“Sonrisa Valiente”: cuando una paciente se convierte en apoyo para otros niños

El Hospital Universitario de Dénia ha incorporado en la planta de Pediatría la “Guía Sonrisa Valiente”, un material dirigido a pacientes oncológicos infantiles que ofrece recomendaciones prácticas para sobrellevar los efectos secundarios del tratamiento.
La iniciativa ha sido creada por Helena Zaragoza Fabra, una paciente de 16 años que ha vivido en primera persona el proceso oncológico. Tras ser diagnosticada de linfoma de Hodgkin y comenzar la quimioterapia, tuvo que enfrentarse a efectos secundarios especialmente duros, como la mucositis oral, que le dificultaba incluso comer, beber o hablar.
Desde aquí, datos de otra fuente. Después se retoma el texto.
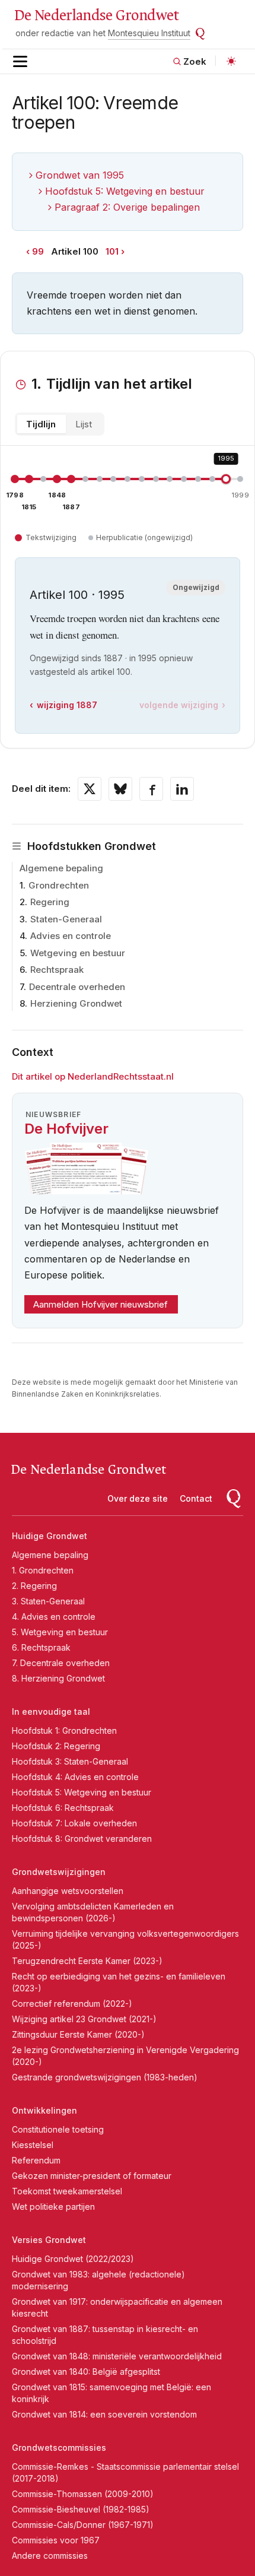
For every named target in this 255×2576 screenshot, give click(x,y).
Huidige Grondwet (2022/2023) (73, 2259)
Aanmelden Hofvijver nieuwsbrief (100, 1304)
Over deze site (137, 1498)
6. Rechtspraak (41, 1647)
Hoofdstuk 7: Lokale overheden (74, 1823)
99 (38, 251)
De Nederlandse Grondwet (96, 15)
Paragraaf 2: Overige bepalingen (127, 207)
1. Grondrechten (43, 1570)
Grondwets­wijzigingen (59, 1872)
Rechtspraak (57, 969)
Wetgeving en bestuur (77, 953)
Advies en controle (70, 935)
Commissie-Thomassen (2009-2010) (83, 2494)
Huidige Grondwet (49, 1536)
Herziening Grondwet (76, 1003)
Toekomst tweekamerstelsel (67, 2191)
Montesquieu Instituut (149, 33)
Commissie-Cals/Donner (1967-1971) (83, 2525)
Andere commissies (50, 2555)
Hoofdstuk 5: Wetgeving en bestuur (125, 191)
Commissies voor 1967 (56, 2540)
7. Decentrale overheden (61, 1663)
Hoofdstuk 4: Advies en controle (75, 1777)
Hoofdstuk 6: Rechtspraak (63, 1808)
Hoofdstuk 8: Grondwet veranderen (82, 1838)
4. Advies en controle (53, 1616)
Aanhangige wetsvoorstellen (67, 1891)
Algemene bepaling (61, 868)
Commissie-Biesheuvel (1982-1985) (80, 2509)
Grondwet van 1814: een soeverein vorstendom (104, 2414)
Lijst (83, 424)
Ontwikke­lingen (44, 2110)
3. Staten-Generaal (48, 1601)
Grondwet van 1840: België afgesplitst (86, 2371)
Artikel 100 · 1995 (77, 595)
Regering (49, 902)
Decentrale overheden (77, 986)
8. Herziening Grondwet (58, 1678)
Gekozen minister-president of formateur (91, 2176)
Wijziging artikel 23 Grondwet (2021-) (84, 2019)
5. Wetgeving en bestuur (60, 1632)
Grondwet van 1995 (80, 175)
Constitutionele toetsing (58, 2129)
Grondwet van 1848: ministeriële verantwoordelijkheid (117, 2356)
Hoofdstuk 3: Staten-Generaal (70, 1761)
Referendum (36, 2160)
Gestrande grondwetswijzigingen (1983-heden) (104, 2077)
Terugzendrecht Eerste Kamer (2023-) (87, 1961)
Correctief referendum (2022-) (72, 2003)
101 (112, 251)
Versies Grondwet (49, 2240)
A partir de su propia experiencia y tras semanas de búsqueda de información y consulta con el personal médico, Helena fue recopilando pequeñas soluciones que le ayudaron a sobrellevar el tratamiento. De esa necesidad, surgió la idea de crear una guía útil para otros niños en su misma situación.

Consejos para aliviar los efectos secundarios del tratamiento
La guía recoge consejos sencillos y fáciles de aplicar en el día a día, como el cepillado suave con un cepillo blando, los enjuagues frecuentes para mantener la boca limpia, la importancia de una adecuada hidratación, el cuidado de los
labios o la elección de alimentos blandos que no irriten. Se trata de recomendaciones que, según su experiencia, pueden marcar una gran diferencia significativa durante el tratamiento.

El contenido se presenta con un lenguaje cercano y un diseño visual atractivo, pensado para facilitar su comprensión y ayudar a los niños a sentirse acompañados en un entorno que, en ocasiones, puede resultar especialmente
difícil.
El Departamento de Salud de Dénia ha facilitado la implantación de estos materiales en sus instalaciones, apoyando así una iniciativa que contribuye a mejorar la experiencia del paciente y a avanzar en la humanización de la atención
sanitaria.


Para Helena Zaragoza, “Sonrisa Valiente” representa “la fortaleza de quienes atraviesan un proceso complejo y la importancia de mantener la actitud y la esperanza”. Su intención es que otros niños puedan sentirse comprendidos y
menos solos durante el tratamiento.
Además, la joven ha desarrollado versiones en inglés con el objetivo de ampliar el alcance de la guía y facilitar su difusión a otros hospitales y pacientes. “Me encantaría que llegara al mayor número posible de hospitales y asociaciones y, así, ayudar a pacientes de diferentes lugares a aliviar los efectos secundarios y mejorar la calidad de vida durante el tratamiento”, ha señalado.
Esta iniciativa convierte una experiencia personal en un recurso de apoyo real para otros niños, y pone de relieve el valor de la implicación del propio paciente en la mejora del cuidado y el acompañamiento durante el proceso asistencial.